No matter which group or community is working on the topic of PCA unionization, an understanding of the complexities involved with potential cause-and-effect interactions is critical. For example, last month’s commentary indicated that unions were one of the reasons competitive training, wages, and benefits existed during the late-60s through early-80s and suggested the lack of unions now is one of the reasons for significantly diminished levels of supervision, training, wages, and benefits. I think there may be underlying factors that played a larger role than the lack of unions.

Under the former county-run system in the 70s, I believe the 87 counties and state had a closer working relationship than the state and PCA agencies today. It was a partnership in service delivery, where the state had a much better idea than it has today of what it cost to provide those services; they trusted the data provided by counties. If counties said service costs increased, the state would adjust funding accordingly. If adequate resources weren’t allocated to provide training or competitive compensation and service quality suffered, the county may have been legally liable, which would eventually cost the state. Both county and state had incentives to adequately fund services.

Today, the state has insulated itself from those incentives. There are hundreds of providers which can be difficult to organize into a unified voice. The relationship with the state is much more adversarial. When providers inform the state that service costs have increased, the state indicates there aren’t funds for matching reimbursements. The state simply suggests that the industry trim profit margins, cut costs, and increase efficiency; trying to squeeze blood from a turnip. The state has granted insignificant annual PCA reimbursement increases that barely keep pace with cost-of-living. When service quality suffers, even systemwide, the state simply blames providers; it would be very difficult to make the case that insufficient reimbursements have created an environment of poor service. In fact, the longer the state can keep agencies, PCAs, and consumers blaming and fighting with each other, the longer it can avoid addressing the issue. How will unions help by pressuring agencies, who’ve already been begging the state for increased reimbursements? Such pressure would be as effective as threatening to invade Mexico if Iran doesn’t submit to nuclear audits! The state will only increase reimbursements — which providers can then use to increase supervision, training, wages, benefits, and recruitment incentives for competent and quality PCAs; which in turn will increase quality for consumers—if and only if consumers, PCAs, families, friends, and advocates work together to form a unified front from which to push for budgeting and reimbursement increases.

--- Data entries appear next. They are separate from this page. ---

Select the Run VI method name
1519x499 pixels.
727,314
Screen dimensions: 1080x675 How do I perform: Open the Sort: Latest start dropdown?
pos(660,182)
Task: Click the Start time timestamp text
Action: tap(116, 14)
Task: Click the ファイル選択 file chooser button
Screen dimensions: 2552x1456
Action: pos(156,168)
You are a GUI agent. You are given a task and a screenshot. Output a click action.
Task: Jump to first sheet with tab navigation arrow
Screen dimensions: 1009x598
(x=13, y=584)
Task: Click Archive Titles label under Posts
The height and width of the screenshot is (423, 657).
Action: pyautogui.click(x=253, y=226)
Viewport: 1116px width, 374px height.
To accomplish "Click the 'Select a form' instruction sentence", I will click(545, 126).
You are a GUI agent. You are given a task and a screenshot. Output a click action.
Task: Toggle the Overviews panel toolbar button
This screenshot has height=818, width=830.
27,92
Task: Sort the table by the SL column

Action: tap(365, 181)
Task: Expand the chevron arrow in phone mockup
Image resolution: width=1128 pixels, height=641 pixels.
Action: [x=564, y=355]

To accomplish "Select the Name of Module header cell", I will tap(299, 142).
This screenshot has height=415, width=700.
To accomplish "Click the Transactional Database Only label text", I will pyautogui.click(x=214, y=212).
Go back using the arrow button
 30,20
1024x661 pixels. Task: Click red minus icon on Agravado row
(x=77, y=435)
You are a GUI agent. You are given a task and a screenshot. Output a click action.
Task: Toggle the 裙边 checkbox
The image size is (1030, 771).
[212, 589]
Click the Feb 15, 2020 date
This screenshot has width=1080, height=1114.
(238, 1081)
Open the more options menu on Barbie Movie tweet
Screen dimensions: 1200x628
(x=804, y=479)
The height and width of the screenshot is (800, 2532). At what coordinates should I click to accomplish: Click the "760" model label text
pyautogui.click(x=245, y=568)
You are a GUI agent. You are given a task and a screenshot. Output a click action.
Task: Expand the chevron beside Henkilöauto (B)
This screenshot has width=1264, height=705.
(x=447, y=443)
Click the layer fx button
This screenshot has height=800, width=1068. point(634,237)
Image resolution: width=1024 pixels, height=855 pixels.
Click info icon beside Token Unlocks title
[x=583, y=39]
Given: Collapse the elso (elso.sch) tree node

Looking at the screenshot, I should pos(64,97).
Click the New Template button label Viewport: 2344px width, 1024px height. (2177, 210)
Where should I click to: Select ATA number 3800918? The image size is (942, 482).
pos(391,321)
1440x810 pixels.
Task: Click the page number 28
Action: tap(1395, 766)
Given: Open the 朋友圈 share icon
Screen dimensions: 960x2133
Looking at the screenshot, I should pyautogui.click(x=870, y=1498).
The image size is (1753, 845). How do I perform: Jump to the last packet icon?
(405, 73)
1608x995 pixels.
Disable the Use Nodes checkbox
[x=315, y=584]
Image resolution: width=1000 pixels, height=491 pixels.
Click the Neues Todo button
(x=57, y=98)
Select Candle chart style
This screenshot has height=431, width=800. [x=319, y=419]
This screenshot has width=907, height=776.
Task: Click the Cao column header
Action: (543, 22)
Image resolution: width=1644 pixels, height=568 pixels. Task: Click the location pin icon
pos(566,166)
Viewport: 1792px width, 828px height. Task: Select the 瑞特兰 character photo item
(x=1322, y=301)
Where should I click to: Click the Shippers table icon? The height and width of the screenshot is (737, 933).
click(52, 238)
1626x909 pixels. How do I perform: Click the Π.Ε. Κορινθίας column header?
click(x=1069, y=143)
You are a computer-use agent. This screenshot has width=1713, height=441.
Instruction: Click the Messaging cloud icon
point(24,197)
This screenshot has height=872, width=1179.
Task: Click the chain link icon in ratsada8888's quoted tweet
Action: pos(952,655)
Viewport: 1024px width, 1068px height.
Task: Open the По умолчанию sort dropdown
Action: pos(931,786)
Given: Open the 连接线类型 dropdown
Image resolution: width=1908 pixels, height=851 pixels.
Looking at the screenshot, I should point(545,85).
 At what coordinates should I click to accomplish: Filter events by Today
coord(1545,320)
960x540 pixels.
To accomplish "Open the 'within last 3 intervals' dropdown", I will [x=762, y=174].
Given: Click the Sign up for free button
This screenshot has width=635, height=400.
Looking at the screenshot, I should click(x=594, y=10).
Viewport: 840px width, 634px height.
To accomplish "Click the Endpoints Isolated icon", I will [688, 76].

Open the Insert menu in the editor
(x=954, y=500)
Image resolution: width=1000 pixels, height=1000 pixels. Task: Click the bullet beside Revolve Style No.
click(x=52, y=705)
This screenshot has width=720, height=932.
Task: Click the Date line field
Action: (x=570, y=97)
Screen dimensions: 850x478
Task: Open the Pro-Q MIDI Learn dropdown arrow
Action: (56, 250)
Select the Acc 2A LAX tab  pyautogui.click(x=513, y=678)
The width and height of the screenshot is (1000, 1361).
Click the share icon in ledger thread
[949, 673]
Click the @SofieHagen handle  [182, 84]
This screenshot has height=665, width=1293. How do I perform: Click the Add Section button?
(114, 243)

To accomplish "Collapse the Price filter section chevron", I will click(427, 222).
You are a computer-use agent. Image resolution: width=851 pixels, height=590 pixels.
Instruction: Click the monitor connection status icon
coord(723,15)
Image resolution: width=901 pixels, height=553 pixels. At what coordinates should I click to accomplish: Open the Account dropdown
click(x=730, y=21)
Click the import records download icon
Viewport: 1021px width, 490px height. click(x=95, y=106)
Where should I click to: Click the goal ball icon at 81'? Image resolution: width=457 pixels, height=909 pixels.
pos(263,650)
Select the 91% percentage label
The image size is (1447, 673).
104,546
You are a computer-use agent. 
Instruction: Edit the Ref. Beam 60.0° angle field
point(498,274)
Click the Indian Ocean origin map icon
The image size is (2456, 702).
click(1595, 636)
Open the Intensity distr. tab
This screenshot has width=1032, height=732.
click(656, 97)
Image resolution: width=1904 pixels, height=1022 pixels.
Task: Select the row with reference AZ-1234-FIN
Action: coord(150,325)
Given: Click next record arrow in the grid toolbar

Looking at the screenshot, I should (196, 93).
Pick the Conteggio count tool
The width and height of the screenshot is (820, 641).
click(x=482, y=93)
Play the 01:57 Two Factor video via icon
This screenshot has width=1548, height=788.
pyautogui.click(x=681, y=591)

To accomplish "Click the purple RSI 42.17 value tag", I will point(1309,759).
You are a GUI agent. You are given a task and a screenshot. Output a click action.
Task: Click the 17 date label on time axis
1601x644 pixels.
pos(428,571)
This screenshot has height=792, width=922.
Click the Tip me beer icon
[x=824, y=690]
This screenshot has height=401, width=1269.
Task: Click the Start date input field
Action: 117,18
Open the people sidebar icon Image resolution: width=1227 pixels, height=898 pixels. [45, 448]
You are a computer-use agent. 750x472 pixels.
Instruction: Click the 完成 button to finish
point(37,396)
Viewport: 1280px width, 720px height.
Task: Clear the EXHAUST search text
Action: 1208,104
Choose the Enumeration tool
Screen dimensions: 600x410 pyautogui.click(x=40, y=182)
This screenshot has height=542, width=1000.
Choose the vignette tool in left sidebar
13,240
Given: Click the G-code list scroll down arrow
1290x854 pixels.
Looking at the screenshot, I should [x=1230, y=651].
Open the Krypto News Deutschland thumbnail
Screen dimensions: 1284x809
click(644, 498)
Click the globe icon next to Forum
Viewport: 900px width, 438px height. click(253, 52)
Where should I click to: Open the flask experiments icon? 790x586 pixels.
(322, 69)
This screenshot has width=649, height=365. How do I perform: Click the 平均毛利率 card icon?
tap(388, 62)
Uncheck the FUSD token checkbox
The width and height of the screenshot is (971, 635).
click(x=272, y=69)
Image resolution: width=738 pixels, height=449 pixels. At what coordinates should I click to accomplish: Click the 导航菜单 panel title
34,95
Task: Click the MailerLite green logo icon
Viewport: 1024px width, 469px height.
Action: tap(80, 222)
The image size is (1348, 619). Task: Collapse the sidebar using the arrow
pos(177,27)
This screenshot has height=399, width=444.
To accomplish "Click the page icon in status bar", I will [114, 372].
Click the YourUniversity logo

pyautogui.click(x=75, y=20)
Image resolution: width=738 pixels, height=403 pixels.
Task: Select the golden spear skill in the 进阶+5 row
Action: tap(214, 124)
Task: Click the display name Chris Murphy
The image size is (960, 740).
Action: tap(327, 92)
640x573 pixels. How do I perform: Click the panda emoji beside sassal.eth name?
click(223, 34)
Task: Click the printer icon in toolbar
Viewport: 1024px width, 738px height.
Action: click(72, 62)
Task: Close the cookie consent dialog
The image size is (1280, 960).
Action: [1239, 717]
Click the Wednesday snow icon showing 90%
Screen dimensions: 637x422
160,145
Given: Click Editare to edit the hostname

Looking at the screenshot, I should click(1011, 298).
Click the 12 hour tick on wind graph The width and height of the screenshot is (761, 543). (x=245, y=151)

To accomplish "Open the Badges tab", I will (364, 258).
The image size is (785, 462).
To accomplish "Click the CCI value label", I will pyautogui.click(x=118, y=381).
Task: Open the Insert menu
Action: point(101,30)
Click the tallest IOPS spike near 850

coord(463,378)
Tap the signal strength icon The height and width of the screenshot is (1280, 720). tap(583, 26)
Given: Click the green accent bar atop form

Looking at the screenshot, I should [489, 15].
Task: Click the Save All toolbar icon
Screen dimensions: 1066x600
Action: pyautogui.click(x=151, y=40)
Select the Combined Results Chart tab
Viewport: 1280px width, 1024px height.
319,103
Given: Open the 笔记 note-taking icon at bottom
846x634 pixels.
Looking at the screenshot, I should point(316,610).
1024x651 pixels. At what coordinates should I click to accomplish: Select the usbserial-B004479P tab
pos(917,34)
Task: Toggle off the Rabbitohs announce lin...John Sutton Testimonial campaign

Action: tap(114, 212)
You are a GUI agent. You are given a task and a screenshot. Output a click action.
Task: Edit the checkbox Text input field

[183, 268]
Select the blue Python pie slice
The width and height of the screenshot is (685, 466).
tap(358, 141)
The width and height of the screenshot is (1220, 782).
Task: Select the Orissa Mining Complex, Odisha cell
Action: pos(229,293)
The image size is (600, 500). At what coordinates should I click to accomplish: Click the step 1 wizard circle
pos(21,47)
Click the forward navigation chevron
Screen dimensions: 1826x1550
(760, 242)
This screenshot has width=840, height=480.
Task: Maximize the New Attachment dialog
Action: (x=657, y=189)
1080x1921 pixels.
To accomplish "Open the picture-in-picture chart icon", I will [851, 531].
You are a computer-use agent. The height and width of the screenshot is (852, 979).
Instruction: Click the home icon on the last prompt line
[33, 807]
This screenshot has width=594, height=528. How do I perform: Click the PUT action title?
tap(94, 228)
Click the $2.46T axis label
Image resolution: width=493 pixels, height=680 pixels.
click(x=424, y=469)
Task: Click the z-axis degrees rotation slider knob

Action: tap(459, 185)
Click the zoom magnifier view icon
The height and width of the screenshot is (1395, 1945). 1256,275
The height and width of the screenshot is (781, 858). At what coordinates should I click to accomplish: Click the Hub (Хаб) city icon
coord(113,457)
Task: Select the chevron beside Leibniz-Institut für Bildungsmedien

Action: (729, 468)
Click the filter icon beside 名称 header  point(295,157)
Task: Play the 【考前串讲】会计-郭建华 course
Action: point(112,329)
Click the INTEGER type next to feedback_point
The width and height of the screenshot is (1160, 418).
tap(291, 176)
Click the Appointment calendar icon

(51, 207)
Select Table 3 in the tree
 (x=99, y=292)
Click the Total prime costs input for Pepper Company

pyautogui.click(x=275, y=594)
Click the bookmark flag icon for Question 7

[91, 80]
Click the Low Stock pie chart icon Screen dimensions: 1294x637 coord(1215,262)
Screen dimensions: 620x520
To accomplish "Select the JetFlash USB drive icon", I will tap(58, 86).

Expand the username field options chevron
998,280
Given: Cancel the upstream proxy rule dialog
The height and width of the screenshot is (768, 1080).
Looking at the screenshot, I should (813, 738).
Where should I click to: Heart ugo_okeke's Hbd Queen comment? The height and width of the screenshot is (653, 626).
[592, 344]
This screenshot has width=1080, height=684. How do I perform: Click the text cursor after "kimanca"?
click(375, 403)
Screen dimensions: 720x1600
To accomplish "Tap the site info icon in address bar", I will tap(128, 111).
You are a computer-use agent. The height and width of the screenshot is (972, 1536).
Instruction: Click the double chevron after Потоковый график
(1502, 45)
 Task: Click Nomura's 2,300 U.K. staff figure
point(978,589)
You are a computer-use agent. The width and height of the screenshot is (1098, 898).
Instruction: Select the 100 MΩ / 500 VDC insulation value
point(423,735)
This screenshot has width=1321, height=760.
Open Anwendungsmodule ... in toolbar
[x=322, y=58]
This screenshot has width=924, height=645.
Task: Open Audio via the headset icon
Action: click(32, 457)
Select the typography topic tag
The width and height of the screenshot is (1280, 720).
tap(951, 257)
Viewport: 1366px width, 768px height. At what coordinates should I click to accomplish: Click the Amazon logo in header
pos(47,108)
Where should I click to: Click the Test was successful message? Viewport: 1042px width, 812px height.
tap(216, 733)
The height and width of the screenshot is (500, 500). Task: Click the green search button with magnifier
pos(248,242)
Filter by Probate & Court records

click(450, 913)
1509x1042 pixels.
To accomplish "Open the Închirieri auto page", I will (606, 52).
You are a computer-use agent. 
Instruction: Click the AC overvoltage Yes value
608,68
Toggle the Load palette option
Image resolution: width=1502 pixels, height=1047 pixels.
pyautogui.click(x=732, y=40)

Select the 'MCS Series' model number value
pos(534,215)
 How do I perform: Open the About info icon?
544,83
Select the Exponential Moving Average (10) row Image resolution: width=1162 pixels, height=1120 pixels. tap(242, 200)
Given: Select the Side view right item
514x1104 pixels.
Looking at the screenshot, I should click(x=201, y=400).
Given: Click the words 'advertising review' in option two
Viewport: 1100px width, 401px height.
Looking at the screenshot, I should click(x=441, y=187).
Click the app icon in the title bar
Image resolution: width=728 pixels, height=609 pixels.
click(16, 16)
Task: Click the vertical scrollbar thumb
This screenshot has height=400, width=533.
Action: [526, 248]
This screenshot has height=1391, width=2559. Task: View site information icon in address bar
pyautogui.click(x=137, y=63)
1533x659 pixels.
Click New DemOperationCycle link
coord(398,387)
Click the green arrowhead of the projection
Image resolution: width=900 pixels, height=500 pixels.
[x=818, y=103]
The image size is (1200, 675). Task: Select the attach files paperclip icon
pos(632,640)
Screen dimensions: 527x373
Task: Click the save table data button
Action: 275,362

Finally, I didn’t “incorrectly assume that a company that hires a PCA is no longer involved and has given up its responsibility to the consumer and that somehow federal HIPA [sic] and state vulnerability laws are no longer applicable.” Agencies are generally doing the best they can with limited resources and difficulty recruiting. As far as legal remedies, those investigation and enforcement systems are currently flooded and ineffective—vulnerable adult investigation units are swamped with cases. Most cases are closed without investigation unless a busy county attorney feels a case is so outrageous as to almost guarantee a win. Who would be held accountable if a PCA skipped their shift, the homecare agency couldn’t afford to maintain a reliable backup system, and the consumer ended up in the hospital dehydrated, malnourished, and with post-traumatic anxiety? The PCA may be fired, but s/he could simply go to the next homecare agency desperate for workers and be back to work as a PCA the next week.

I firmly believe action initiated in partnership with PCAs, consumers, families, friends, and providers would be the most healthy solution; not unions.

Lance Hegland is a PCA consumer; supporter of PCAs’ rights to livable wages, benefits, and working environments; consultant; and MBA student studying health-care policy and systems.